### WHAT YOU WILL DO
With the pictures set aside, reproduce each entry precisely as it reads.

++++++++

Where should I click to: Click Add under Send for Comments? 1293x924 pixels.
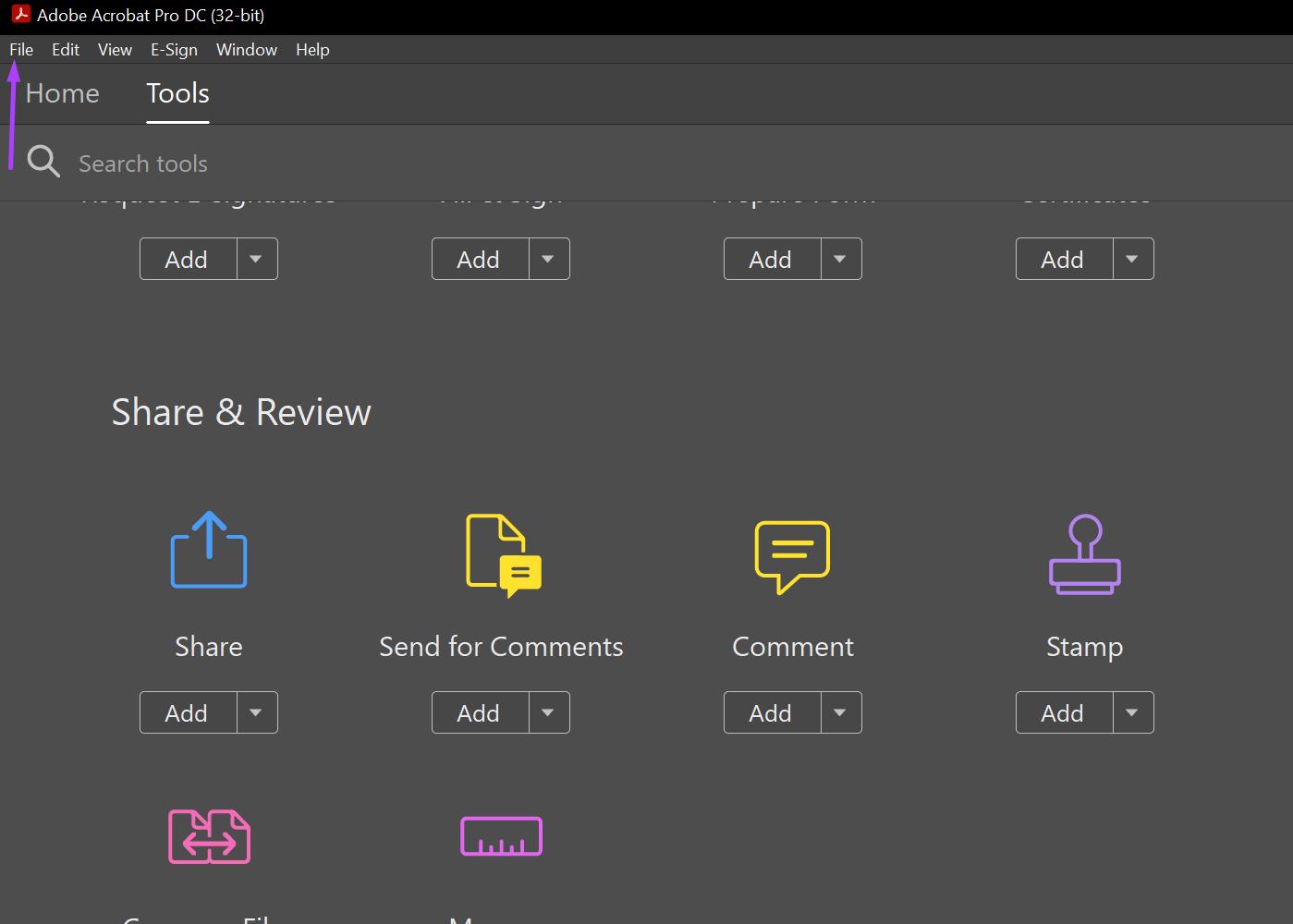click(x=478, y=712)
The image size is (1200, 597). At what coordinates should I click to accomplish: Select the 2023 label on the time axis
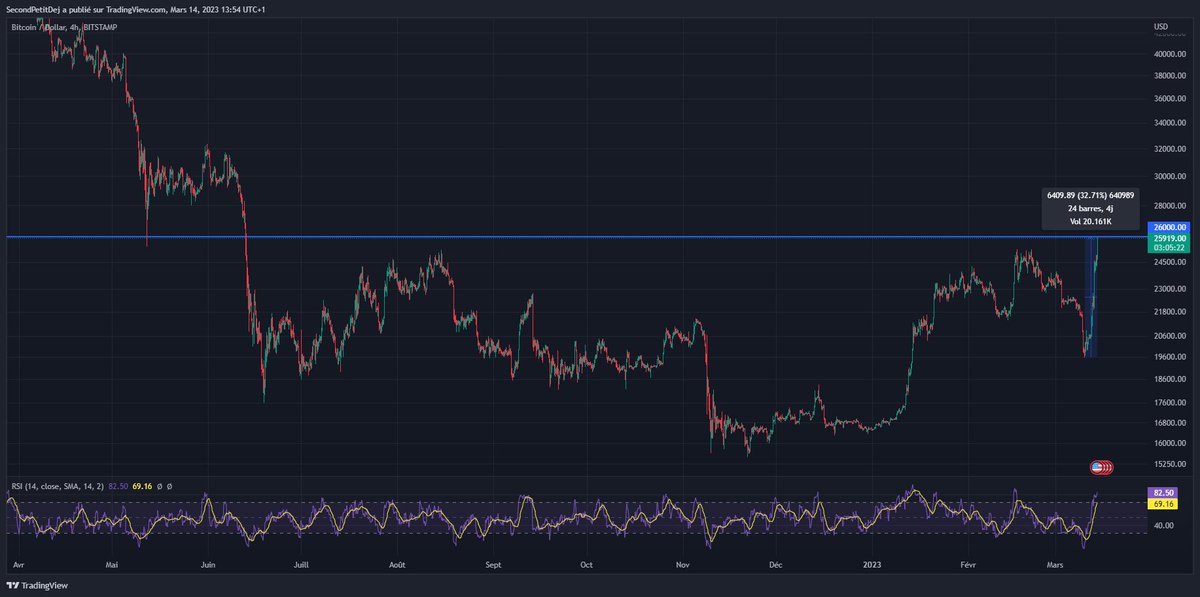coord(870,564)
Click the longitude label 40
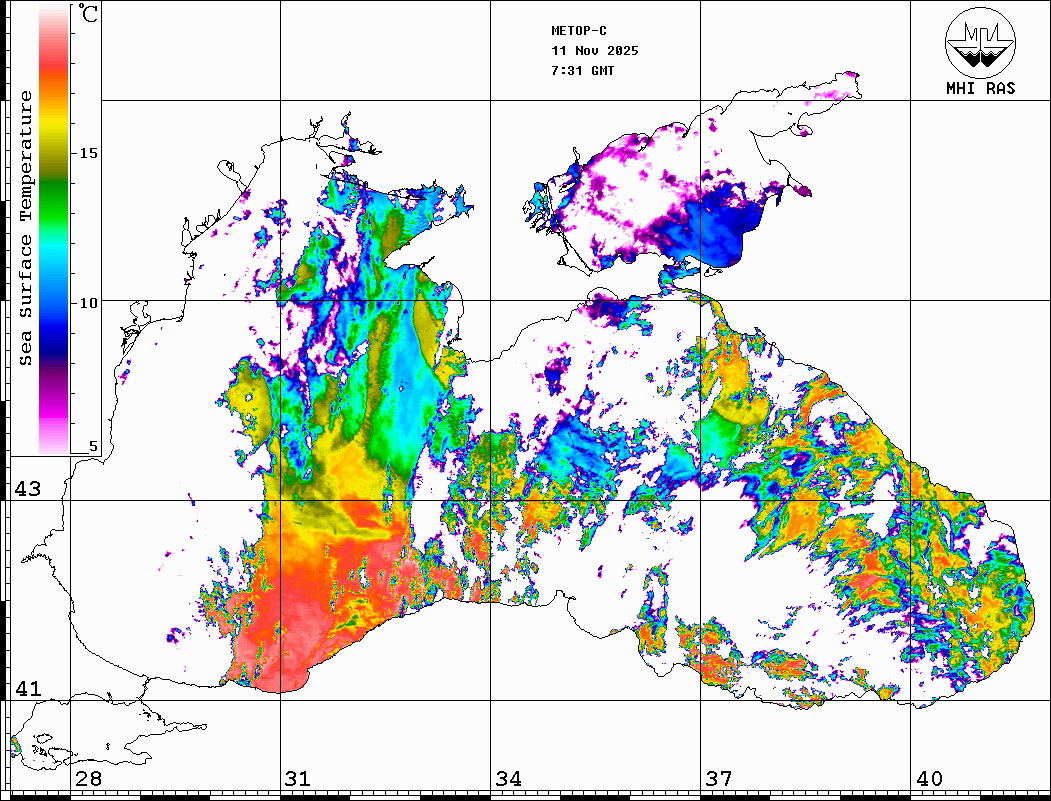 coord(928,779)
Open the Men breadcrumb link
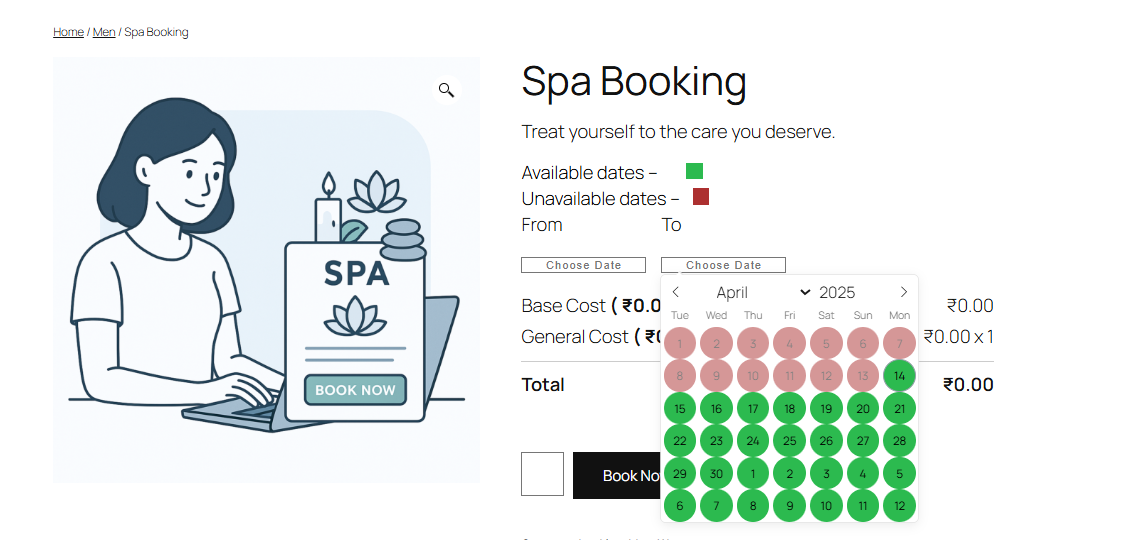1136x540 pixels. point(104,32)
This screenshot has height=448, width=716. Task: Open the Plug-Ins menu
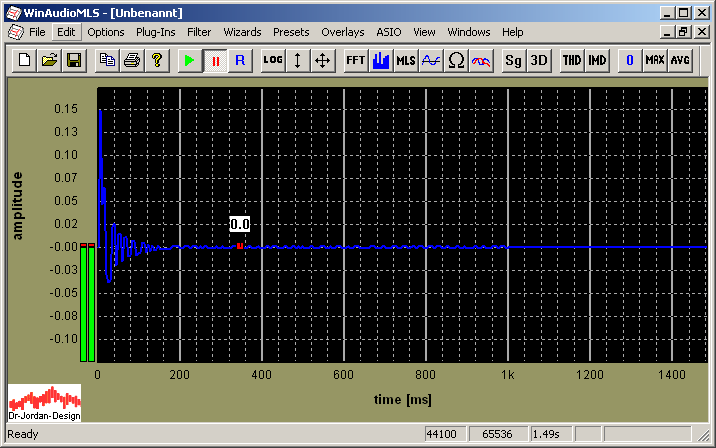pos(155,32)
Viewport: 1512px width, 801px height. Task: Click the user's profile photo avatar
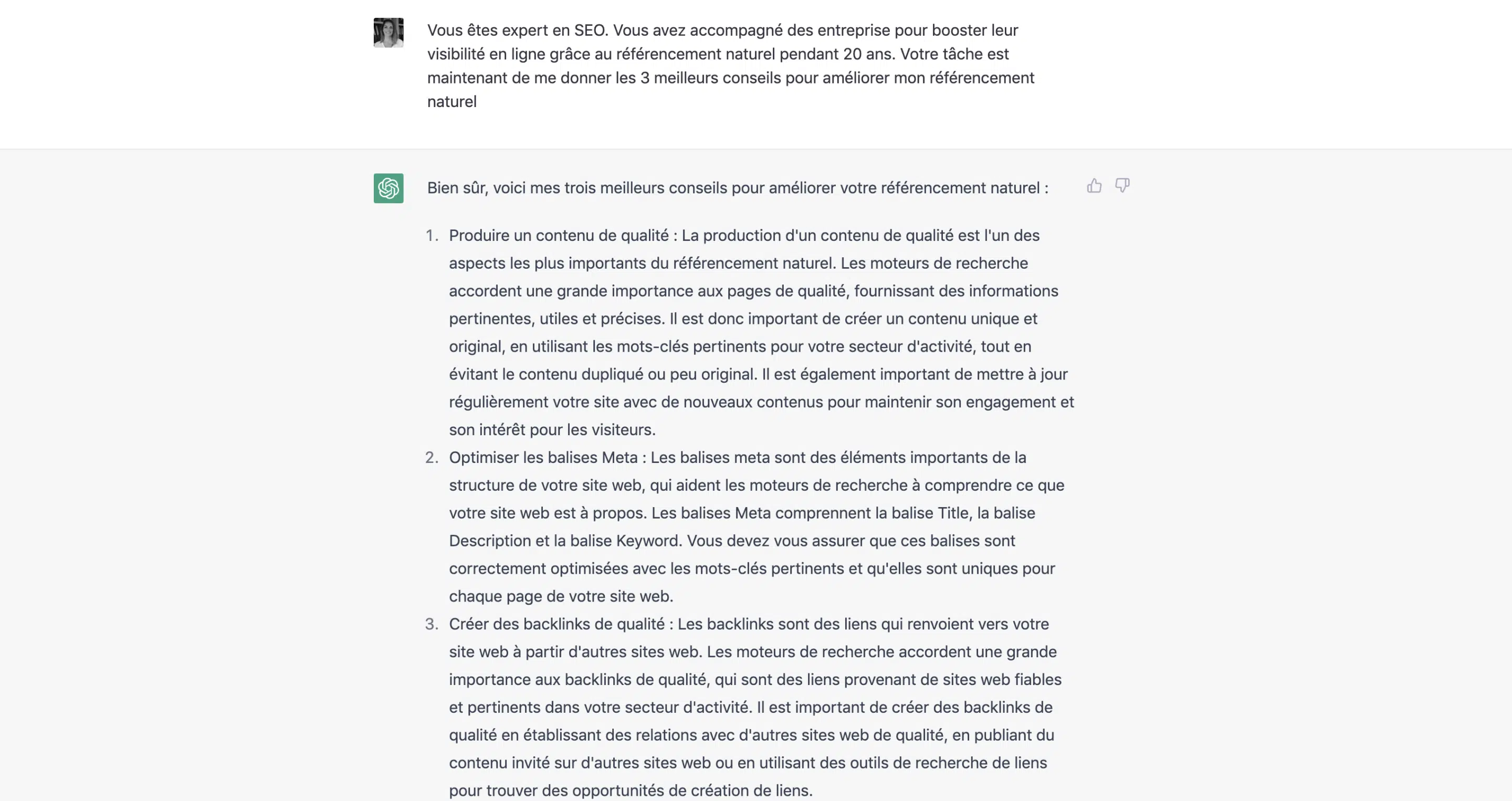click(388, 32)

++++++++

### TASK ANSWER
Where should I click to: Click Add under Send for Comments? 1293x924 pixels.
click(x=478, y=712)
The image size is (1200, 597). At what coordinates should I click to accomplish: Select the 2023 label on the time axis
coord(870,564)
Click the longitude label 40
 coord(928,779)
Open the Men breadcrumb link
1136x540 pixels. point(104,32)
This screenshot has height=448, width=716. Task: Open the Plug-Ins menu
pos(155,32)
Viewport: 1512px width, 801px height. Task: Click the user's profile photo avatar
click(388, 32)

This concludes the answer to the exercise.